The 928 series is ideal for the following applications: Meats, Feeds, Forage, Pet Foods, Grains, Milled Products, Starch, Fermentation Products, Dairy and Cheese Products, Soils, Sediments, Fertilizers, Plant Tissue, Filtration Media, Waste Materials, Fiber and Textiles, Resins and Polymers, Paper Products, and Petroleum Products and Additives
The 928 series determines nitrogen/protein, carbon/nitrogen, or carbon/nitrogen/sulfur in a multitude of organic matrices from foods and feeds, to soils and fertilizers. The system utilizes a high temperature horizontal ceramic combustion furnace designed to handle macro sample mass with a rapid analysis time delivering unsurpassed application capabilities and throughput.
To start an analysis, a macro-sized sample is weighed into a ceramic boat and placed in the 100-position loader. A fully automated analysis sequence transfers the sample to a sealed purge chamber, where entrained atmospheric gas is removed. The purged sample is transferred automatically to the furnace, which can be operated at temperatures from 1100 °C to 1450 °C. To ensure complete and rapid combustion (oxidation) of the sample, the furnace environment is composed of pure oxygen with a secondary oxygen flow directed to the sample via a ceramic lance. The combustion gases are swept from the furnace through a thermoelectric cooler (nitrogen/protein and carbon/nitrogen models), or an anhydrone reagent (carbon/nitrogen/sulfur model), to remove moisture, and collected in a thermostatically controlled ballast volume. The gases equilibrate and mix in the ballast before a representative aliquot of the gas is extracted and introduced into a flowing stream of inert gas for analysis. Depending upon the analyzer model, the aliquot gas is carried to a non-dispersive infrared (NDIR) cell for the detection of carbon (as carbon dioxide) and sulfur (as sulfur dioxide), and a thermal conductivity cell (TC) to detect nitrogen (N2). Unlike NDIR cells, TC cells are chemically non-specific, so a series of reagents and scrubbers are used to ensure quantitative detection of N2 without chemical interference. A heated reduction tube, filled with copper, is used to convert nitrogen oxide species (NOx) to N2 and to remove excess oxygen. Carbon dioxide (CO2) is removed by LECOSORB and water (H2O) is removed by Anhydrone.

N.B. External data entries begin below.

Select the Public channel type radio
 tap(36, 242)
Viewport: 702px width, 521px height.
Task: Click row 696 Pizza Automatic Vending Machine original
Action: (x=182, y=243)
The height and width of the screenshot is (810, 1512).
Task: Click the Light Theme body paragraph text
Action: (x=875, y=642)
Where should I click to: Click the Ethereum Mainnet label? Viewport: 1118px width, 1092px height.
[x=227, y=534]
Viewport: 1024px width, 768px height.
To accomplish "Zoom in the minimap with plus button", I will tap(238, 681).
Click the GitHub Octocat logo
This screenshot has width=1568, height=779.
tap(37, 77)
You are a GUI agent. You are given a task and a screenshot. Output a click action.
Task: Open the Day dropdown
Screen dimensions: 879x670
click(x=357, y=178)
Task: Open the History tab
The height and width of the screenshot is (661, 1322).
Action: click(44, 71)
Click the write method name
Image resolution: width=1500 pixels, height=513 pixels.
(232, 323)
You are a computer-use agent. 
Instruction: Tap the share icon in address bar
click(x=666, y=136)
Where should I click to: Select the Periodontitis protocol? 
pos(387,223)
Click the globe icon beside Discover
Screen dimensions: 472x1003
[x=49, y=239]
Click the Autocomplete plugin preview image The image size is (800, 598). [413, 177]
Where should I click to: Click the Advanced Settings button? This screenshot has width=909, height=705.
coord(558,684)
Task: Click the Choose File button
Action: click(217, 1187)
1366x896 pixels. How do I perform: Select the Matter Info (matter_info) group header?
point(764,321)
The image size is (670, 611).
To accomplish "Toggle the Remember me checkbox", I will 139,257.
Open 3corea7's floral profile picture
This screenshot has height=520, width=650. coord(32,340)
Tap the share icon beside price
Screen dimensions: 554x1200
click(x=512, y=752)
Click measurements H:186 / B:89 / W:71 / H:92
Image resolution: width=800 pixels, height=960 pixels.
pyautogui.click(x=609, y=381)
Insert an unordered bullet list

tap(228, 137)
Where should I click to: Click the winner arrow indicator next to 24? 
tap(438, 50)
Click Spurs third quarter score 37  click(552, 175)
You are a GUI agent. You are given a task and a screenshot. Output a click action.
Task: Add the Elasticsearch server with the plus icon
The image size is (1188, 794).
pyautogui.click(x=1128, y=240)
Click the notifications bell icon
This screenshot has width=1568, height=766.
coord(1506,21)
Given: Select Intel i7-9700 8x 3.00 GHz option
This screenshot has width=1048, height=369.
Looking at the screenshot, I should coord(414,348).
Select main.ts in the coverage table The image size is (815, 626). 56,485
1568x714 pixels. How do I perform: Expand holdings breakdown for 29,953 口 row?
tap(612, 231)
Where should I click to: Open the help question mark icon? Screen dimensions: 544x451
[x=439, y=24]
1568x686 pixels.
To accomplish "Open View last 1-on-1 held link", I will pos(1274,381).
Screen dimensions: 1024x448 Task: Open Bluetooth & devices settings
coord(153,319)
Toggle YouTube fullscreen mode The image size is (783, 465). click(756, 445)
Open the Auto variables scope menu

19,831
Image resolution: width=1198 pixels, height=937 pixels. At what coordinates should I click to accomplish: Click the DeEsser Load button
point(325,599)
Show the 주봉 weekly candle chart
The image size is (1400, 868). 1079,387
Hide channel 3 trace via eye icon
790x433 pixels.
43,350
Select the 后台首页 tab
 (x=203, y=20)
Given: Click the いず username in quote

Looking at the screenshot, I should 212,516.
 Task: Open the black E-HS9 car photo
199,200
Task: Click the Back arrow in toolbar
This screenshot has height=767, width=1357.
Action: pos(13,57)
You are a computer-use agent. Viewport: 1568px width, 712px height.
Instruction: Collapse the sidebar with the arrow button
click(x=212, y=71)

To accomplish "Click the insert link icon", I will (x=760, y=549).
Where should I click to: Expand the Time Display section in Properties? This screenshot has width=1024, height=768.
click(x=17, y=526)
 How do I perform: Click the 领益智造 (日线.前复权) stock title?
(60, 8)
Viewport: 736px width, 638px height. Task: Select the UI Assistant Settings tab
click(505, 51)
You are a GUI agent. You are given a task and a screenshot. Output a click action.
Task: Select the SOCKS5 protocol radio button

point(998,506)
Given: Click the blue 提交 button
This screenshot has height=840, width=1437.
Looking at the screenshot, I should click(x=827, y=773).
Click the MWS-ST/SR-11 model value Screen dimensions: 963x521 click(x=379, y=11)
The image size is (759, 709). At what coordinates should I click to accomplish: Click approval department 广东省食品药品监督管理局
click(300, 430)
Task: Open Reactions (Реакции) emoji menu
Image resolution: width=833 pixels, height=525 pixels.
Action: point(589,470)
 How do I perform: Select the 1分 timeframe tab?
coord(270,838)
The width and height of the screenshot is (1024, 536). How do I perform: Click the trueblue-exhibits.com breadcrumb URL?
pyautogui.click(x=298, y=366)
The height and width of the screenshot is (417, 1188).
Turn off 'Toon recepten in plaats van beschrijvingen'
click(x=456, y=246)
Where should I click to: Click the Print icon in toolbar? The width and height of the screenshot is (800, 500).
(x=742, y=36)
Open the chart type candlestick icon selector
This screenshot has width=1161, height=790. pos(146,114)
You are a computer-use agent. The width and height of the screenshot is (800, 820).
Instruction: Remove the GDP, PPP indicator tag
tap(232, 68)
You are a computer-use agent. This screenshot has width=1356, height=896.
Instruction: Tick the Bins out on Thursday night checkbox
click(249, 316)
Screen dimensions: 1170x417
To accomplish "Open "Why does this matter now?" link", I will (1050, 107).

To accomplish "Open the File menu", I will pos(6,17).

Careful sequencing of the analysis by the Cornerstone® brand software provides maximum sample throughput by interleaving the sample loading sequence with quantitation of the aliquot gases from the previous sample. As soon as the combustion gas is collected in the ballast, and the analysis sequence is initiated for the next sample.
The determined composition of the sample is displayed by Cornerstone in weight percent or parts-per-million but can be displayed in other custom units if preferred.
Many diagnostic sensing capabilities are included in the 928 Series analyzer. Multiple Pressure Transducers (PT) to ensure the presence of sufficient oxygen and helium, and provide the ability to leak check individual segments of the flow path. Digital Mass Flow Controllers (MFC's) are used to control and measure critical flows of oxygen and helium. Thermal sensors and heaters are used to thermostatically control the temperature of critical components such as the furnace, the ballast, the dose loop, the helium MFC, the NDIR cell, and the TC cell.